Their initial flush of success attracted foreign investors from the United States, Europe, Japan, and India.
Kenya's progress and stability seem all the more remarkable when measured against a regional yardstick. Socialist Tanzania is bankrupt. Uganda has been brought to a standstill by a series of blood-stained regimes punctuated by military coups. Marxist Ethiopia has been beset by famine and a quarter-century-old guerrilla war in the north.
Sudan is also fighting an internal rebellion while it struggles to put together its first civilian government in nearly two decades. By contrast, Kenya has had only one brief coup attempt (in 1982), and it has stuck tenaciously to its capitalist creed.
Even so, its gross domestic product, which grew at about 6.6 percent a year during the 1970s, slowed to 4 percent and less as the country slipped into recession in the '80s. To make matters worse, agricultural output between 1972 and 1980 rose only 2.5 percent a year -- well below the country's annual population increase of 4 percent.
For the first time, its fertile highlands did not provide enough corn to feed the country's rapidly growing population.
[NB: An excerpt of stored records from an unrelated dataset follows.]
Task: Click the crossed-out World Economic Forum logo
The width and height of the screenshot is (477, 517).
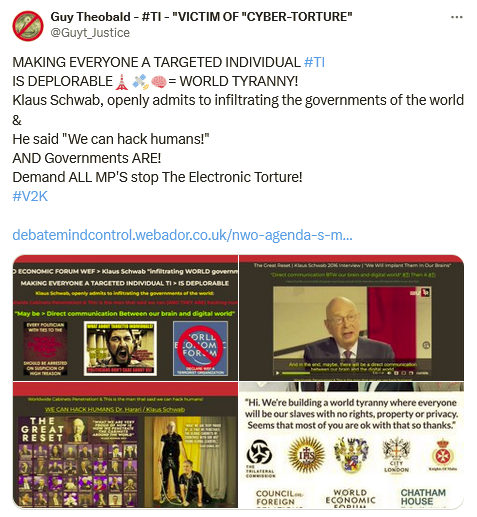Action: pyautogui.click(x=200, y=348)
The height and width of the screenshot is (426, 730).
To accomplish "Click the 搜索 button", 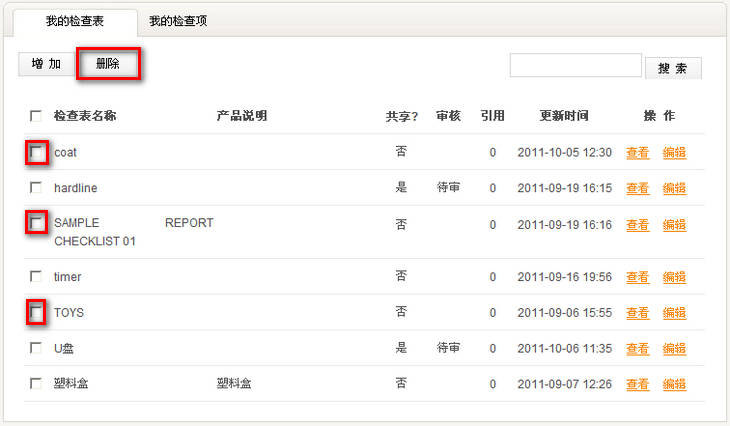I will (x=673, y=68).
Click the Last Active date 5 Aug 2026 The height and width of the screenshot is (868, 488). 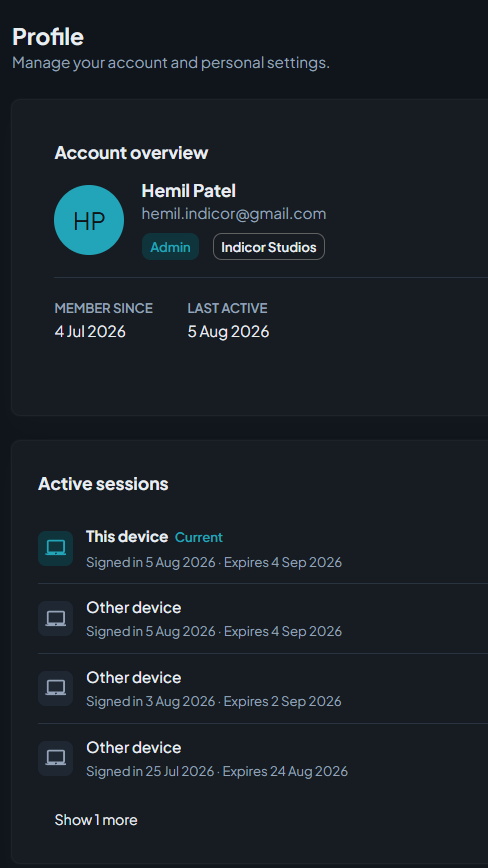pyautogui.click(x=229, y=332)
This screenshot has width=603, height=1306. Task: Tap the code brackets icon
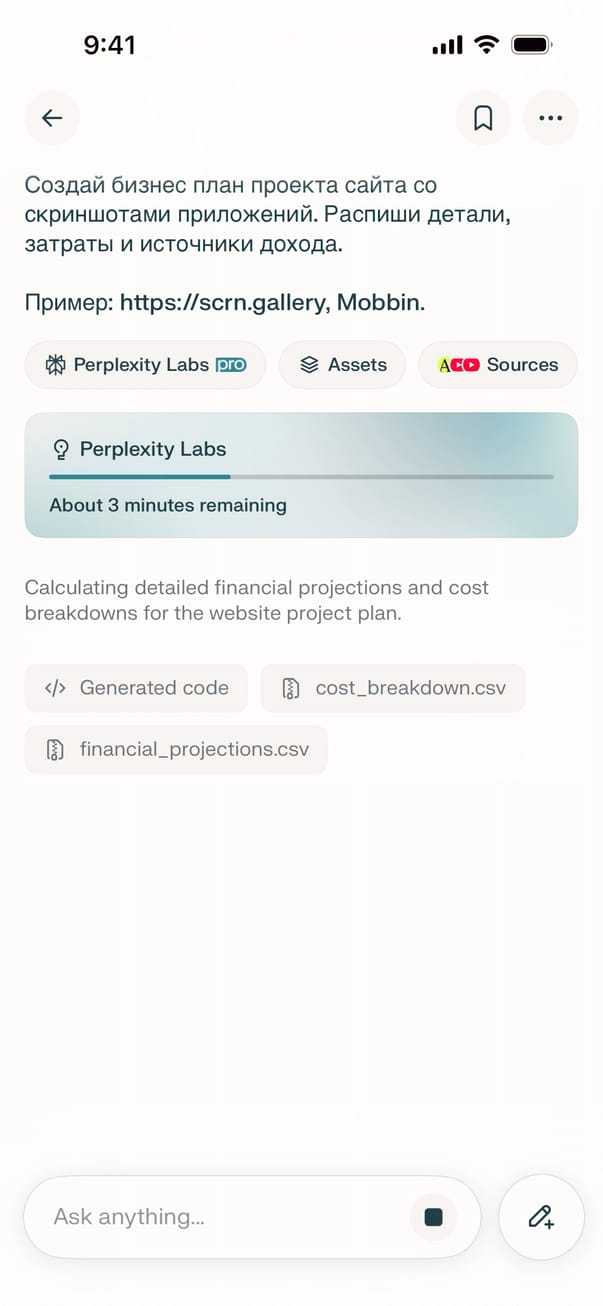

The shortage was the result of poor planning and wildly seesawing prices. When prices dropped, farmers simply refrained from planting, forcing Kenya to buy grain from South Africa, its political enemy.
The lesson has been learned, and Kenya now offers farmers fiscal incentives that have enabled it to recover from the 1984 drought that cast a shadow of famine across the continent. This year it will be a net exporter of corn; it has also been able to build up strategic reserves that are a safeguard against the next drought.
Nevertheless, poor farming practices do not augur well for the government target of self-sufficiency in food. Land ownership is central to every Kenyan male's ambition; as a result, plots of land are constantly subdivided into ever smaller plots as they are passed down from father to sons.
Competition for land tenure is fierce, since only one-fifth of Kenya is considered arable. But inefficient extension services and fertilizer distribution mean that yields from the overworked soil are declining.
Another reason that Kenya may eventually find it difficult to feed its people is that there will be too many of them. If the population growth continues at its present rate -- the highest in the world -- the number of Kenyans will double to 40 million in 18 years.